Lets say I have table, winners
:
Player | Team |
---|---|
John | Blue |
Becky | Red |
And I would like to join it to a table, points
:
Player | Team | Points |
---|---|---|
John | Blue | 8 |
John | Red | 3 |
Becky | Red | 7 |
And I would like to get the points for each winner. I know that I can do so using the following join:
SELECT
W.PLAYER
, W.TEAM
, P.POINTS
FROM WINNERS W
INNER JOIN POINTS P
ON W.PLAYER = P.PLAYER AND W.TEAM = P.TEAM
Is there any performance loss if I write the query the following way, which uses a synthetic primary key to avoid joining on multiple fields:
WITH WINNERS_NEW AS (SELECT
PLAYER || '_' || TEAM AS ID
, PLAYER
, TEAM
)
, POINTS_NEW AS (SELECT PLAYER || '_' || TEAM AS ID,
POINTS
)
SELECT
WN.PLAYER
, WN.TEAM
, PN.POINTS
FROM WINNERS_NEW WN
INNER JOIN POINTS_NEW PN
ON WN.ID = PN.ID;
The impetus behind this question is that in my actual use case, I need to repeatedly join on 7 fields, and can avoid this by creating a synthetic primary key earlier in the CTE, but I'm not sure if doing so will lead to significant performance losses.

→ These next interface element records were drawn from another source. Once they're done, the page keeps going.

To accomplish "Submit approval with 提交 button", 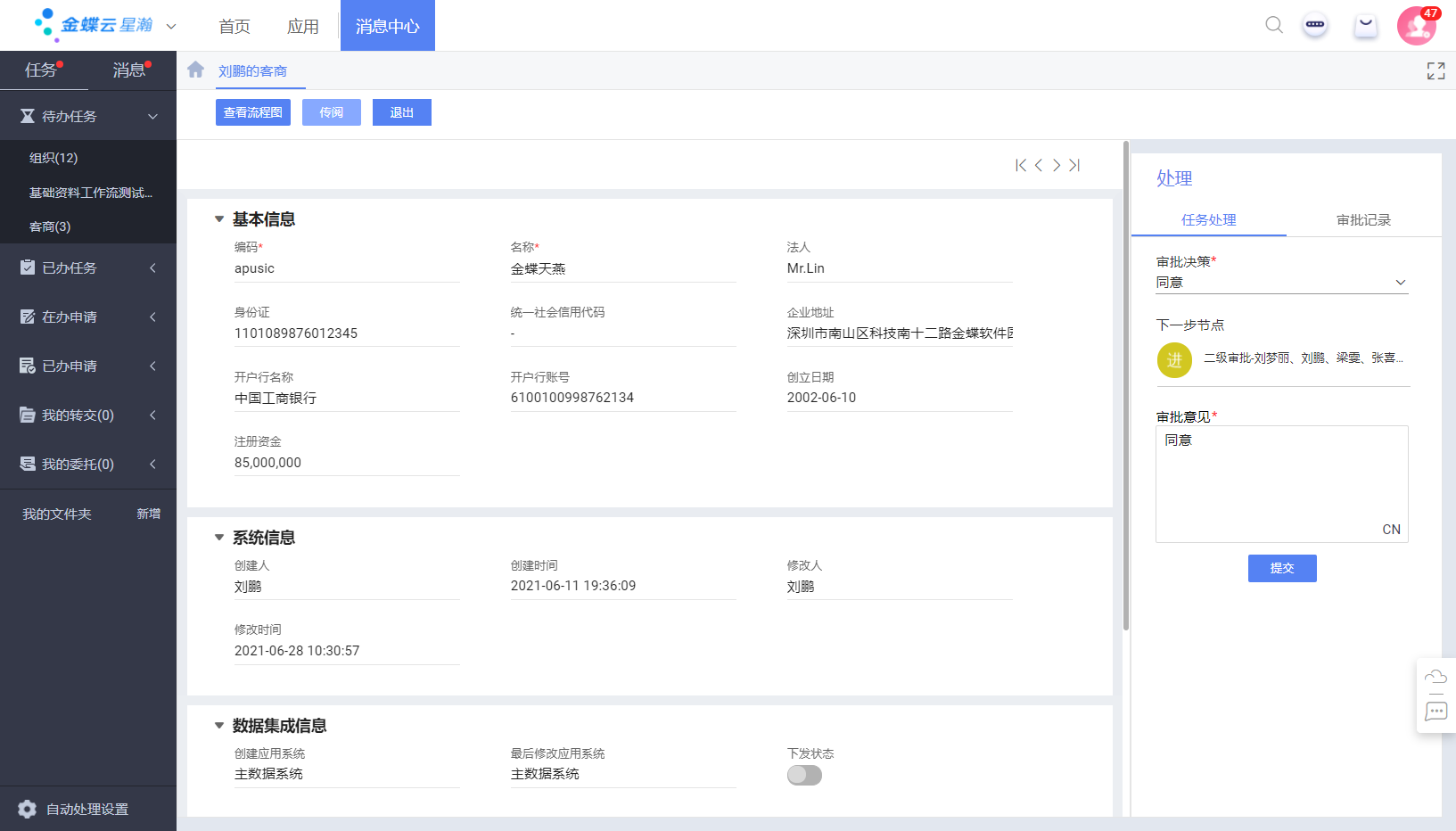I will point(1281,568).
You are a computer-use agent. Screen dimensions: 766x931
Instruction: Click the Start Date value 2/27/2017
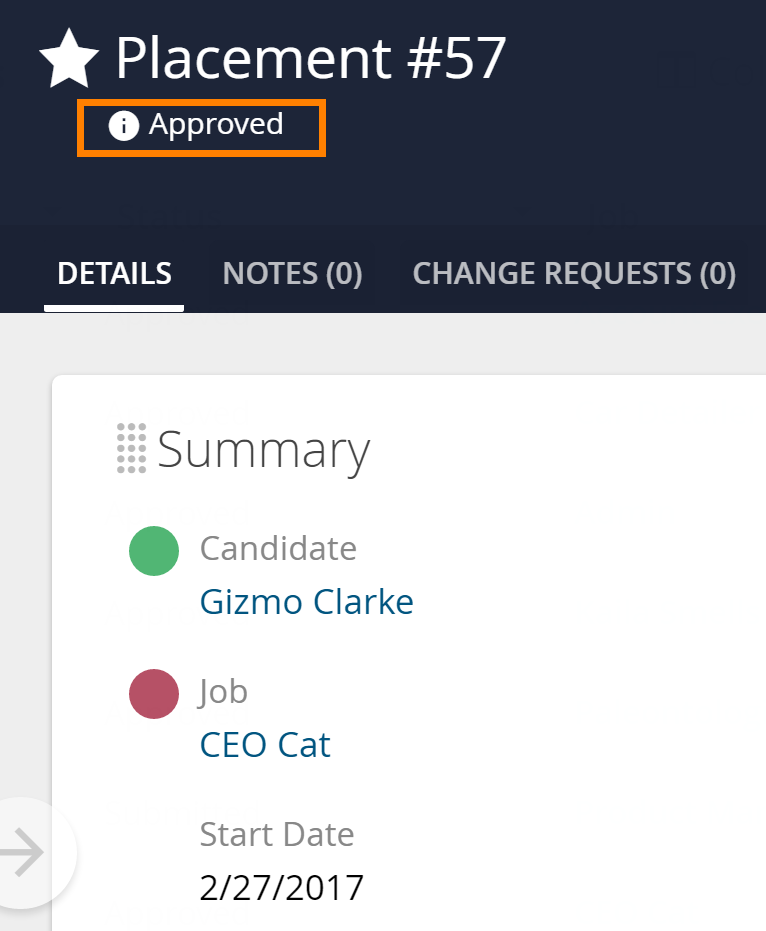tap(281, 888)
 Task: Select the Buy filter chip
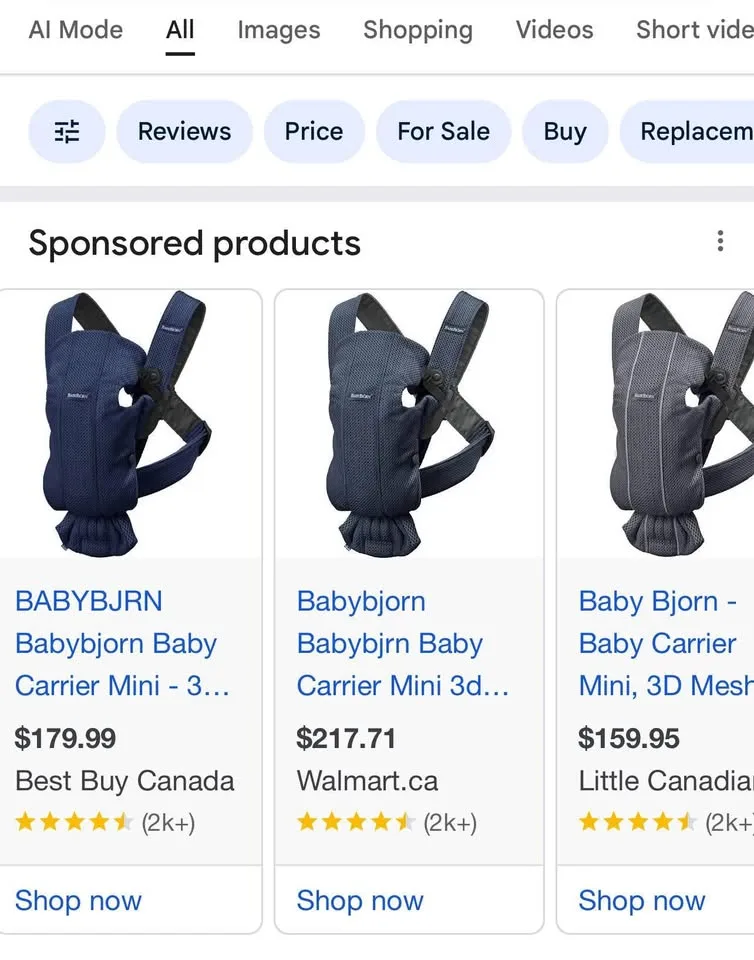[x=565, y=131]
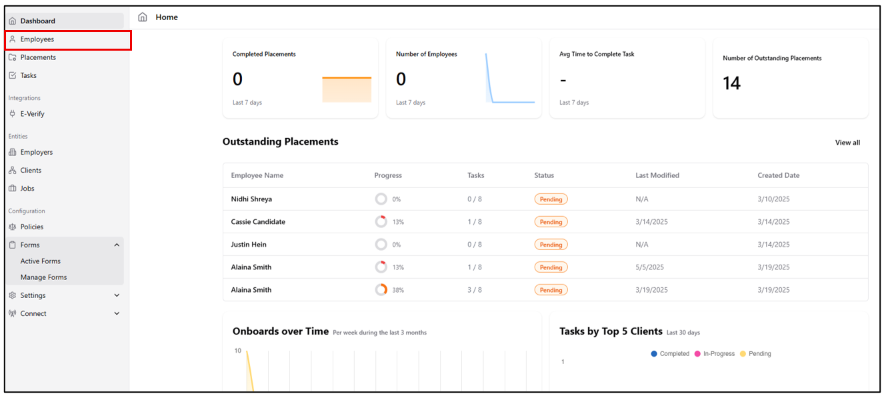Screen dimensions: 883x396
Task: Click the Employers building icon
Action: click(13, 152)
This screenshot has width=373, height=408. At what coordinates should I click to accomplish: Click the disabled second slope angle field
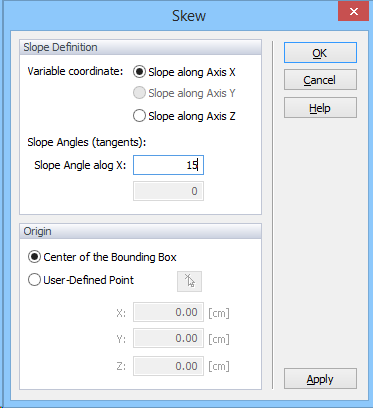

CodePudding user response:
Yes, it can cause significant performance degradation.
If there are no indices on these columns, it's probably not an issue, but if these are indexed columns, joining on an expression instead of the fields will prevent those indices from being used, greatly reducing the query planner's options. For what it's worth, it is also possible to create an index on that concatenated expression, though it would be unusual in my experience to do so for query-conciseness reasons; supporting things like case-insensitive matching is the more common use case for expression indices.
As always, to get a definitive answer, measure it by trying it out on your own dataset .